En accumulant les titres de ses oeuvres pour concentrer cet univers, on pourrait dire que « Les marcels » « Ca vole pas haut » et que « La photo de famille » et le « Portrait à la cravate bleue » sentent « La p’tite brasserie ». « Viens me le dire en face » fanfaronne-t-il sans oser avouer pour autant « Tout l’amour que j’ai pour toi » : « Suis encore tombé sur un nid »… Ne vous moquez pas trop Mesdames, voyez plutôt le tableau « Belles de l’intérieur » !

Mais ce trait au graphite ou au pastel à l’huile n’est pas assassin. De cette palette sobre sourd l’émotion. Et l’on est finalement profondément touché par ces personnages vacillants, qui oscillent ou tâtonnent, silhouettes déroutantes et tragicomiques.
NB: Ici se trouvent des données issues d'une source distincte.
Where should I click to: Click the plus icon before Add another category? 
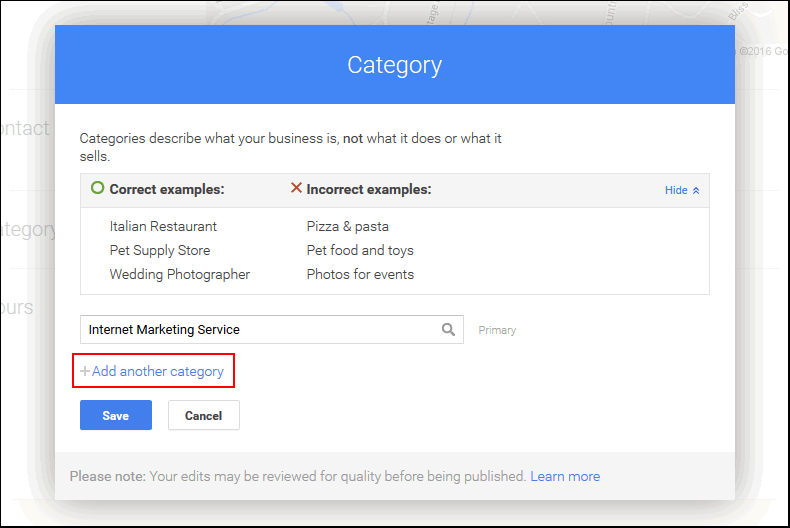(x=85, y=372)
C’est une peinture très expressive, où la vie affleure avec humour, authentique, gribouillée et humble.

L’artiste n’a jamais de modèle. Elle puise son inspiration au hasard de l’ambiance d’un lieu, d’une scène, de l’attitude d’un personnage, de l’expression d’un visage ou de la profondeur d’un regard perdu. Elle se souvient de sa perception fugace et se laisse guider. Ses gros pinceaux de bâtiment, très chargés en acrylique, caressent les personnages avec beaucoup de tendresse. Elle les couvre et les recouvre. Sous les grattages et au milieu des déchirures, issu d’un geste nerveux, rapide et large, le personnage émerge.

Béatrice TERRA est née en 1972. Elle vit et travaille à Montbrison dans la Loire. Faute de pouvoir s’inscrire aux Beaux-Arts, elle entame une carrière de communication publicitaire, tout peignant en autodidacte. Mais en 2002, elle s’installe dans le sud de la France où elle commence à donner des cours d’expression plastique. En parallèle, elle multiplie les expositions et en 2007 elle retourne dans la région stéphanoise et ouvre son atelier. Ses oeuvres ont été exposées en France, en Belgique, au Canada, en Espagne et à Monaco.